Report all lines in the records that hold the string "Task".

▸ RECORDS SUPPLIED:
=== Begin Enclosure ===

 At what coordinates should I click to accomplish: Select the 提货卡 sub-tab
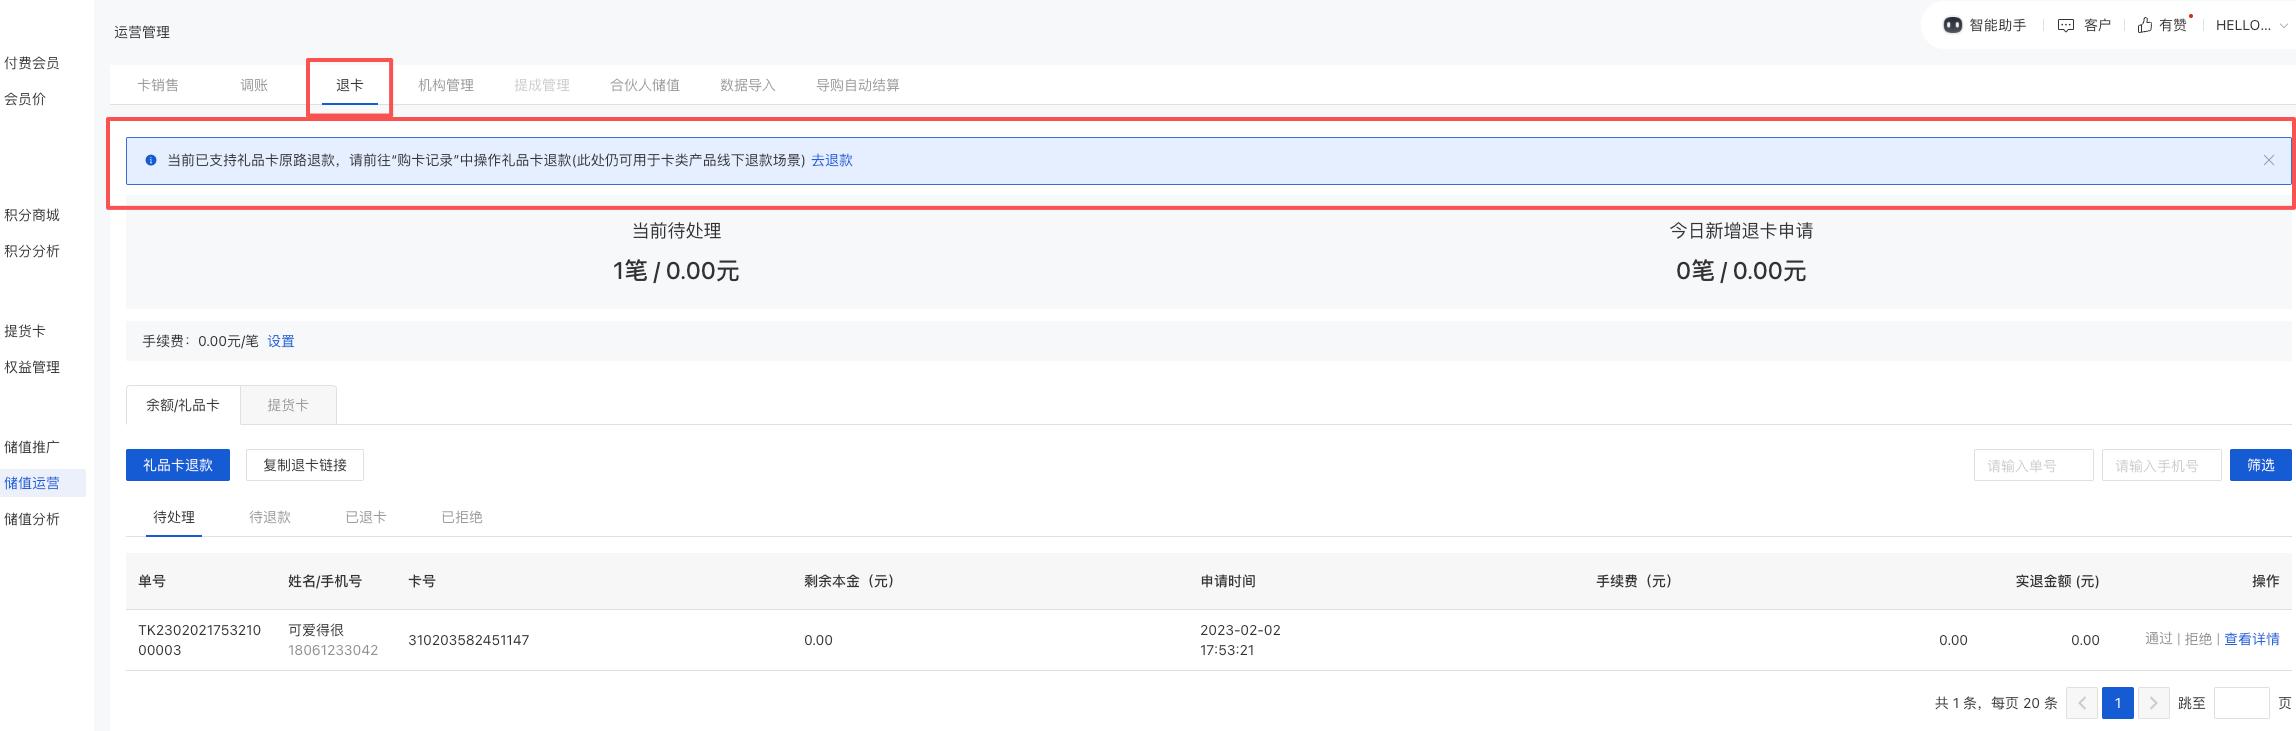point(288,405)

=== End Enclosure ===
=== Begin Enclosure ===

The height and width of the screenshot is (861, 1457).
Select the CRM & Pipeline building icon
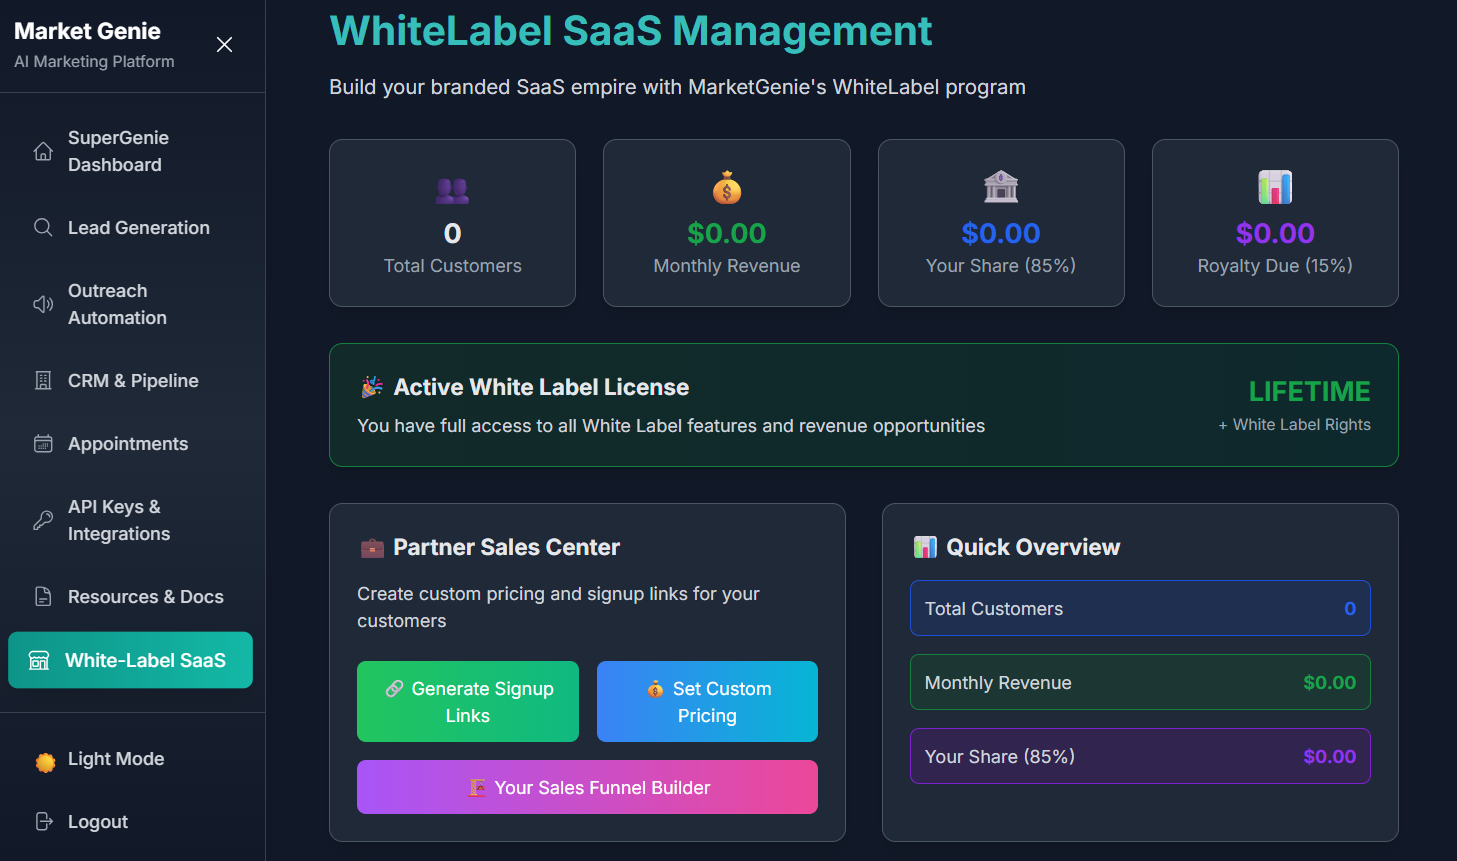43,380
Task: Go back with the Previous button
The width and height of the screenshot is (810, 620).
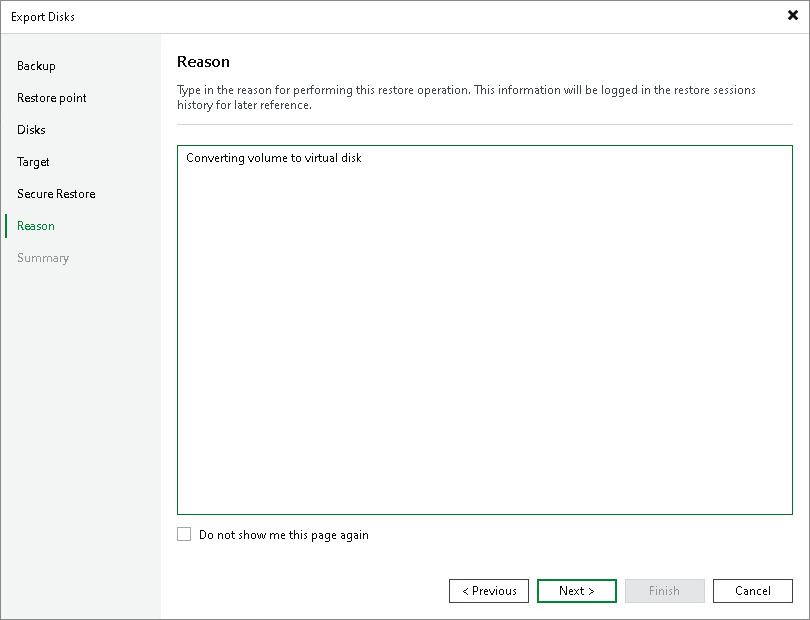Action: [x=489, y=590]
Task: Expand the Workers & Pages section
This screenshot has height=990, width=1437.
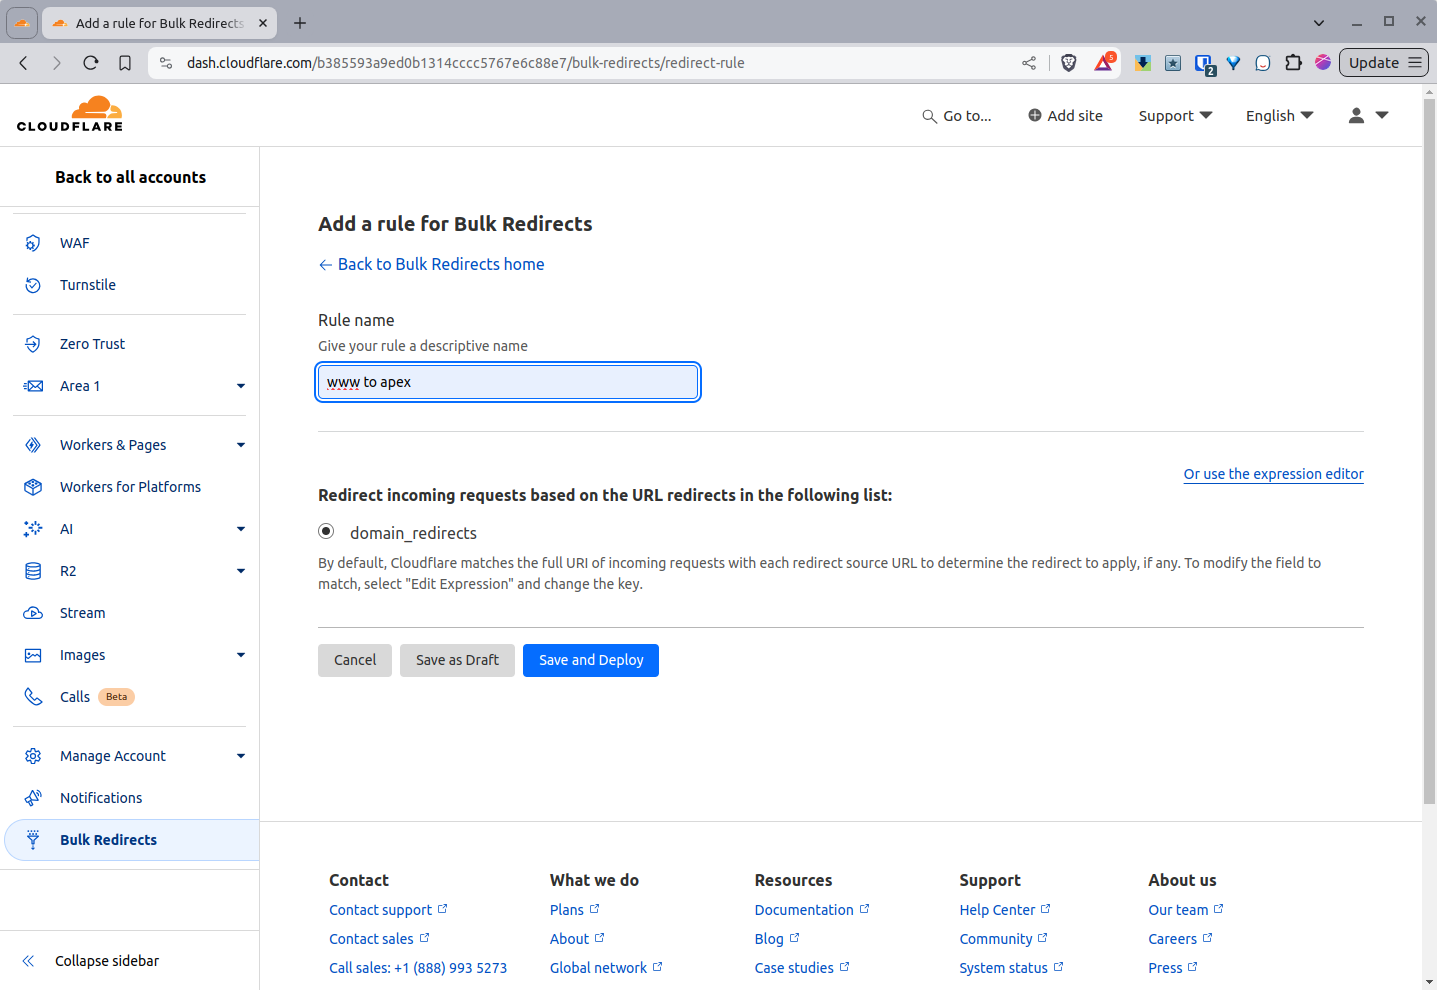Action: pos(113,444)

=== End Enclosure ===

▸ ANSWER SECTION:
Task: Go back with the Previous button
Task: Expand the Workers & Pages section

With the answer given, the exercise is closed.